The tally includes Colts, Rugers, Smith & Wessons, a Derringer, a .44-caliber Dirty Harry hand cannon and a small snub-nosed revolver called a “Detective Special.”
In all, since 2010, at least 944 guns have disappeared from police in the Bay Area and state and federal agents across California — an average of one almost every other day — and fewer than 20 percent have been recovered.

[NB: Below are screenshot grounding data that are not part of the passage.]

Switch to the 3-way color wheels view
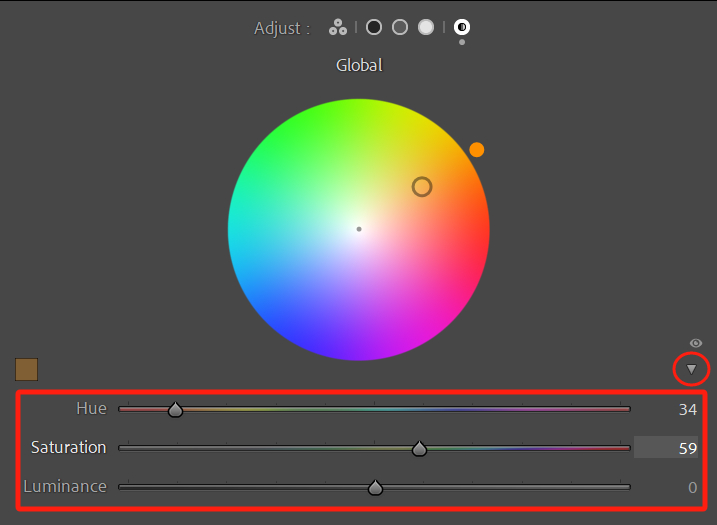 [338, 27]
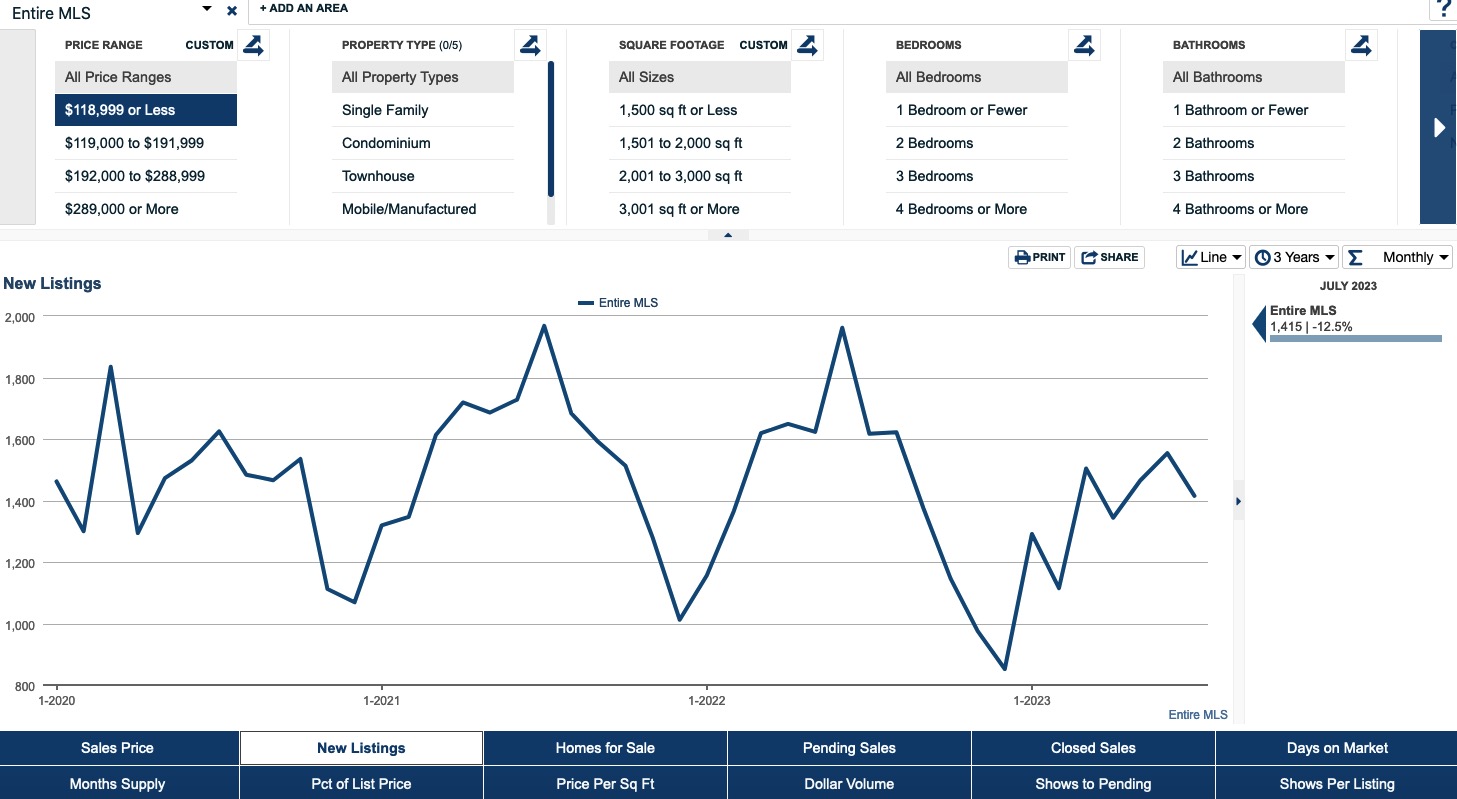1457x799 pixels.
Task: Click the Square Footage breakout chart icon
Action: pyautogui.click(x=807, y=45)
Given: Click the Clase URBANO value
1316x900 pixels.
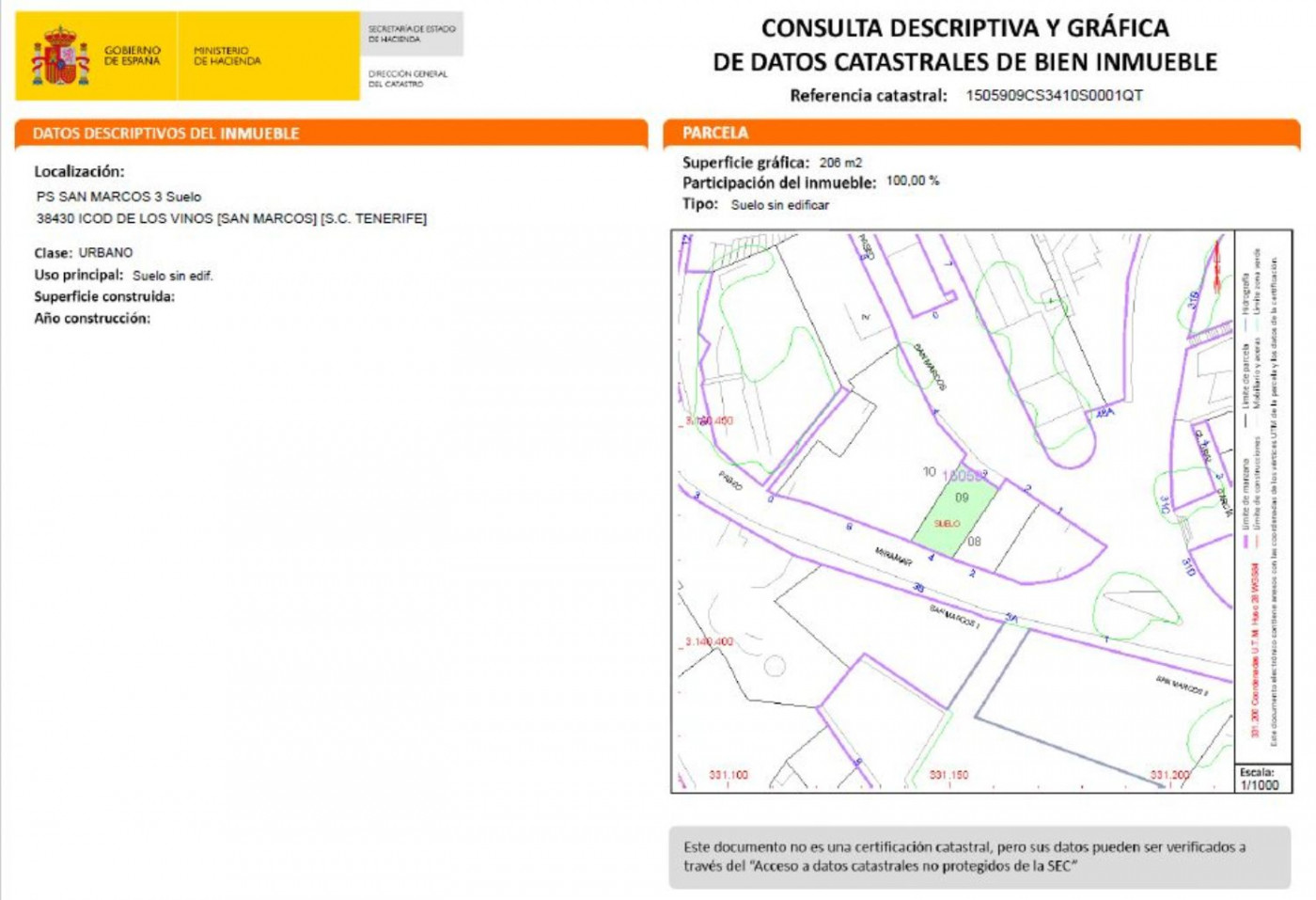Looking at the screenshot, I should pyautogui.click(x=105, y=252).
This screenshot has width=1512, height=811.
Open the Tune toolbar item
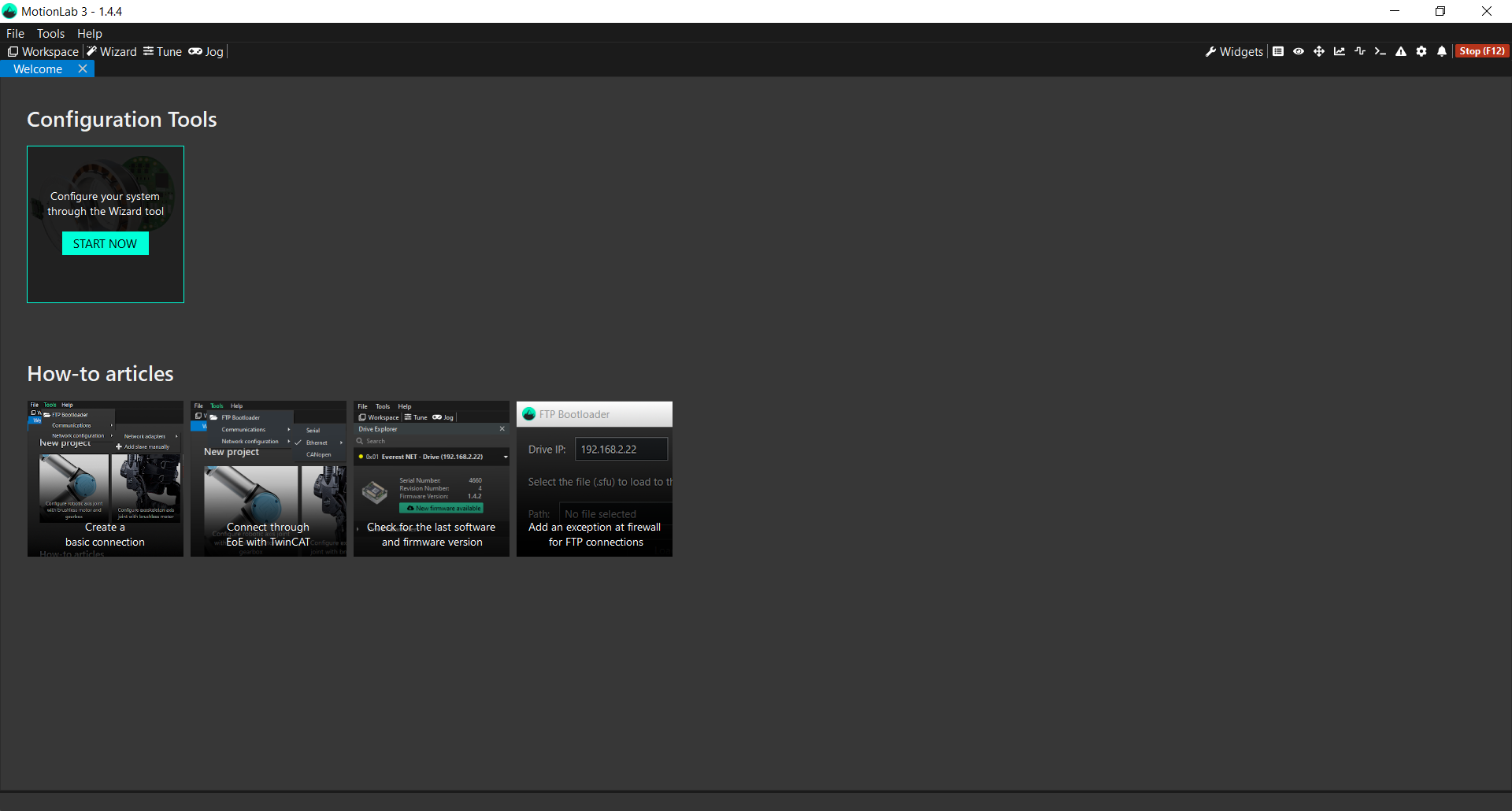click(x=162, y=51)
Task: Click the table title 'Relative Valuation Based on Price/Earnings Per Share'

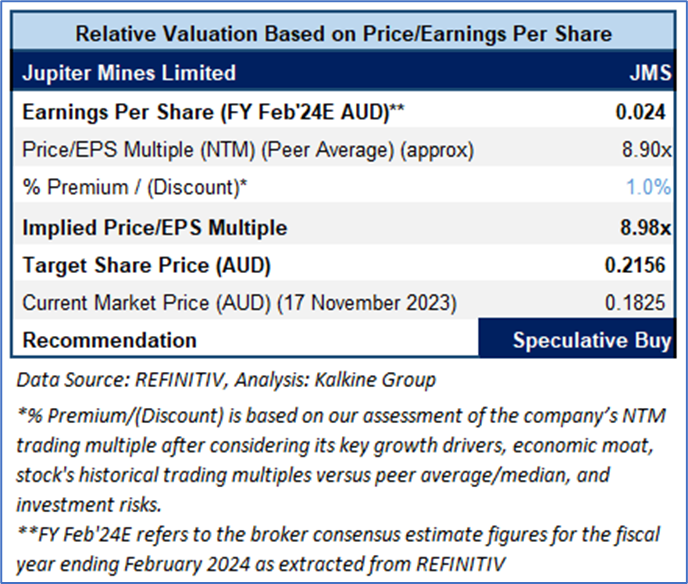Action: [x=344, y=34]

Little attention had been paid to the issue before Steinle’s highly publicized death. But at least 86 weapons were snatched from officers’ vehicles between January 2010 and last June’s smash-and-grab burglary of a U.S. Bureau of Land Management ranger’s gun recovered after Steinle’s shooting. Police have not determined who stole it, but an illegal immigrant is charged in her killing. The thefts are revealed in records obtained from government agencies in one of the most comprehensive examinations of missing police guns of its kind. While last year’s highly publicized killings of Steinle and Oakland muralist Antonio Ramos brought attention to the tragic consequences of stolen police guns, the scope of the problem has been far less clear — until now.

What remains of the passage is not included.